There is no shortage of medical personnel, who work in both clinical and social-work environments, or are adherent to the professional worldviews of both. Nurses and other practitioners who give pre-natal classes and assist in births, are absolutely likely to have also been involved either in abortion work, or domestic violence intervention, or both. With the near-absolute power such personnel are granted in the preparation phase of a pregnancy, it is not beyond reasonable to suppose that many such individuals see the training of new mothers, and fathers, as a means to minimizing any potential for a woman to become further victimized, having assumed coming in that she probably has been to begin with.

And they may not even realize they are doing it.

But in a setting where “this is not about you” is pretty much the philosophical foundation of what a father even is, there is plenty of opportunity to, and little standing in the way of, taking that man and that woman and sowing seeds of distrust and resentment and outwardly-imposed roles on the both of them. It is simply naive to conclude arbitrarily, or wishfully, that clinicians will turn away from the temptation to instruct, not just on the ways and means of mother and baby care, but also on the future composition of family life as a whole, if that man knows what is good for him.

So, enter post-partum depression. No man knows what it really is, nor what it does to a woman, what she may be feeling or experiencing. And few men will begin to grasp that, when she begins to treat him as not just a clueless nuisance but a clear and present danger, he has little recourse and even less of a voice or any kind of support from anyone around them, to assure her that he is not. And what had begun as his mandate to be attentive, gradually or suddenly transforms into the requirement of his obedience. And if he appears not obedient enough, not just to her but to her family, the clinicians and anyone else looking on with an opinion, it stands easily as further proof to all parties, that he is instead a risk.

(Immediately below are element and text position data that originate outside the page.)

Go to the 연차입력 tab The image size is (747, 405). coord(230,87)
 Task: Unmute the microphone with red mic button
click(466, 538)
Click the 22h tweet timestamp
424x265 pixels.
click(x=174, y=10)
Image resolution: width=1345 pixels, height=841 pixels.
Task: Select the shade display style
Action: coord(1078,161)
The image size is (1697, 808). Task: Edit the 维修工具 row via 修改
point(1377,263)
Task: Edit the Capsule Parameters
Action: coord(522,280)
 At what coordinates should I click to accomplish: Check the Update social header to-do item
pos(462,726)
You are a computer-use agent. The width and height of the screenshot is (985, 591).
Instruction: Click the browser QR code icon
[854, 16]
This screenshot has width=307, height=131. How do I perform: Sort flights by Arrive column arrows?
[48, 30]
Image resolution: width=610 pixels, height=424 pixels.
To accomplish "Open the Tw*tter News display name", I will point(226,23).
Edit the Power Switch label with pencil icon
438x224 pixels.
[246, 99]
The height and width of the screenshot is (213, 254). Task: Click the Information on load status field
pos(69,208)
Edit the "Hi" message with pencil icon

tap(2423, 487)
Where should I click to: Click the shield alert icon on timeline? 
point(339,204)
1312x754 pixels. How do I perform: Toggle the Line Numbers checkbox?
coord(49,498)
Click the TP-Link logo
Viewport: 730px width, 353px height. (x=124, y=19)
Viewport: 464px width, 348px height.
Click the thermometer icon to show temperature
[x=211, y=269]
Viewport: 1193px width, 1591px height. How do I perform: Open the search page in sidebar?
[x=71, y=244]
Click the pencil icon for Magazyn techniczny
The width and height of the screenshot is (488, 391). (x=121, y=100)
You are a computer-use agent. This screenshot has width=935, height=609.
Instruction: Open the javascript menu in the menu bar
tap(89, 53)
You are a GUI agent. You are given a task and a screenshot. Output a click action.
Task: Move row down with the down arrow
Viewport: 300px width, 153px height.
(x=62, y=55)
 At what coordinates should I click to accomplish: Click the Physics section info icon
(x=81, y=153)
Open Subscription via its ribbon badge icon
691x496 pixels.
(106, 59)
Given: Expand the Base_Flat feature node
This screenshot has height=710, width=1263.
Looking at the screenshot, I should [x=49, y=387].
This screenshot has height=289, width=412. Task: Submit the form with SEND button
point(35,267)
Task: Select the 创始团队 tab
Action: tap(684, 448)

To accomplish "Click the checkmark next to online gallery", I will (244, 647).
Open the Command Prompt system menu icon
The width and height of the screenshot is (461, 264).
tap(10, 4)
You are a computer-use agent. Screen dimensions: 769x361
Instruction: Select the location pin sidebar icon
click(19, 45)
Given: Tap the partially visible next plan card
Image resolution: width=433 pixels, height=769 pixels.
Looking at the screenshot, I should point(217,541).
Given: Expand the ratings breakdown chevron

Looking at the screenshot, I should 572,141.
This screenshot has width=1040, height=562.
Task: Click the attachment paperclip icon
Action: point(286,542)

And when mothers react to the feeling of danger from a father and either eject or abandon him in those early months and years of their child’s life, who in the world is going to stand up to her and say, “it’s just post-partum depression, dear…”?

Or, another way of putting it: “it’s all just hormones.”

Right. Like any mother who has been being told for months already that everything is about her (and her child-property) and nothing is about him, is going to take “just hormones” as an explanation for why this man is suddenly the biggest creep in the world and a little scary to her. Right.

Right. Like any clinician, in these times when both birth and the extermination of the unborn are oxymoronically both held out as “first doing no harm”, is going to tell her that? Right.

And you wonder why post-partum isn’t getting diagnosed properly?


That would be politically incorrect.

She is a victim, the child is her property, and the only place the blame needs to be placed on how becoming a mother feels to her, is on him.

And it happens day in and day out, around the world. And not seeing it, is not wanting to.